Fenômeno é econômico, diz Secretaria de Educação

A diretora de Organização do Sistema de Ensino da Secretaria de Educação do DF, Raphaella Rosinha Cantarino, diz que o crescimento dos alunos matriculados no sistema privado está relacionado ao aumento da renda das famílias, e não a possíveis questionamentos com relação à qualidade do ensino público. “Houve uma elevação muito grande no poder aquisitivo aqui em Brasília e isso gerou uma mudança de postura. Nos anos 1990, era muito caro manter um filho na escola particular. Hoje, a realidade mudou”, afirma.

Raphaella argumenta, entretanto, que não conhecia os dados do censo do IBGE e, por isso, não poderia fazer comentários sobre os percentuais de expansão das redes pública e privada. De acordo com a diretora, os melhores alunos das escolas públicas ganham bolsa e são atraídos para o sistema particular. “Tivemos uma escola cujo time de futebol foi campeão de um grande torneio. Veio uma escola privada e ofereceu bolsa a todos eles. Isso acontece sempre e acaba estimulando outros pais a também mudarem seus filhos de uma instituição para outra”, afirma a diretora.

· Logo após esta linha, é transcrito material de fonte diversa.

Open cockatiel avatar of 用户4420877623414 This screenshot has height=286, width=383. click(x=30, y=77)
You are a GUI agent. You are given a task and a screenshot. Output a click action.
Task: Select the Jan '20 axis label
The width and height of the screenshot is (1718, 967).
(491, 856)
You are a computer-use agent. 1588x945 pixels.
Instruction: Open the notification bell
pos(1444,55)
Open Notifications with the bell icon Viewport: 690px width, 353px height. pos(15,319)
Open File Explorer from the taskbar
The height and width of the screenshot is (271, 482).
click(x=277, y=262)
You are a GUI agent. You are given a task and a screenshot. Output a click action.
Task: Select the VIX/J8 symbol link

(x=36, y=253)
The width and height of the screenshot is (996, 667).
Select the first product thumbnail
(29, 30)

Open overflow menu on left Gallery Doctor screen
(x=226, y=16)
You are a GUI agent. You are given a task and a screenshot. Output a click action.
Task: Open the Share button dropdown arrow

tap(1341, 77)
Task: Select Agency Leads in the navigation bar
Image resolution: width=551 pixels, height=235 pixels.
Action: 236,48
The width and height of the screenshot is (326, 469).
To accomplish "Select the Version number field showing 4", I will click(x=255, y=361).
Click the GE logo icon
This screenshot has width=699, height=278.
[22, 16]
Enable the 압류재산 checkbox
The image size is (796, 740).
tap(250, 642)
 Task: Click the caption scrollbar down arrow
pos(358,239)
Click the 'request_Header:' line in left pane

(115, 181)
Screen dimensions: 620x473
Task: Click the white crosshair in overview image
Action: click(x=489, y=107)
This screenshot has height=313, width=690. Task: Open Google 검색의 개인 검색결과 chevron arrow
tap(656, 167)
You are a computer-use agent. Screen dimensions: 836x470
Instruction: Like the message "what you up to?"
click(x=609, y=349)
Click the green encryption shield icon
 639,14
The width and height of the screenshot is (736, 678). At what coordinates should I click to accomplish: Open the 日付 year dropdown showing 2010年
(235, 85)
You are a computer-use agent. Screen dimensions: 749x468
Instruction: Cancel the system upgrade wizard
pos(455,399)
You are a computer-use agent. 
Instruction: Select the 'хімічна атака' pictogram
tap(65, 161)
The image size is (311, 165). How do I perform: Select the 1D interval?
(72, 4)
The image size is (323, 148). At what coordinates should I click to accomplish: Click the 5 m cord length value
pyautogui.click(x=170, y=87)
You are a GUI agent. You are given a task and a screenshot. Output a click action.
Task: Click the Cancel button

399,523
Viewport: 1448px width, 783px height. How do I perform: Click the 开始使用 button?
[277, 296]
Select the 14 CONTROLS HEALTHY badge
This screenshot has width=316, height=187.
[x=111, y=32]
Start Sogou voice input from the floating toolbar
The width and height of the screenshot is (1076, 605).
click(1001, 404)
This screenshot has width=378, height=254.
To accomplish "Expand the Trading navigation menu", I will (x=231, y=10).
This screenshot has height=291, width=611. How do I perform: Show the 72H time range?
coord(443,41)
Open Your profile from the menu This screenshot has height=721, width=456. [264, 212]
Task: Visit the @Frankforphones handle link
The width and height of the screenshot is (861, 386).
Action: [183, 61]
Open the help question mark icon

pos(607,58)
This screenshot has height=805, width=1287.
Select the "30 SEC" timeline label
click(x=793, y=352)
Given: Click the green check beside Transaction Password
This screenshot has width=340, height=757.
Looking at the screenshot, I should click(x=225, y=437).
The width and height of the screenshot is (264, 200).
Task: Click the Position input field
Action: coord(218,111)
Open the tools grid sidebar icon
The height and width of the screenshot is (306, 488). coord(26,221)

Sueli e os filhos, Matheus e Micael: da rede pública para a escola particular (Ed Alves/Esp. CB/D.A. Press)
Sueli e os filhos, Matheus e Micael: da rede pública para a escola particular


“As pessoas precisam saber que a escola pública não é gratuita, ela é financiada com os impostos pagos por todos os brasileiros. E há muitas instituições do governo com grande nível de qualidade. Um aluno de São Sebastião foi finalista de um concurso de redação do Senado. Isso mostra que não é possível fazer generalizações”, defende a diretora da Secretaria de Educação.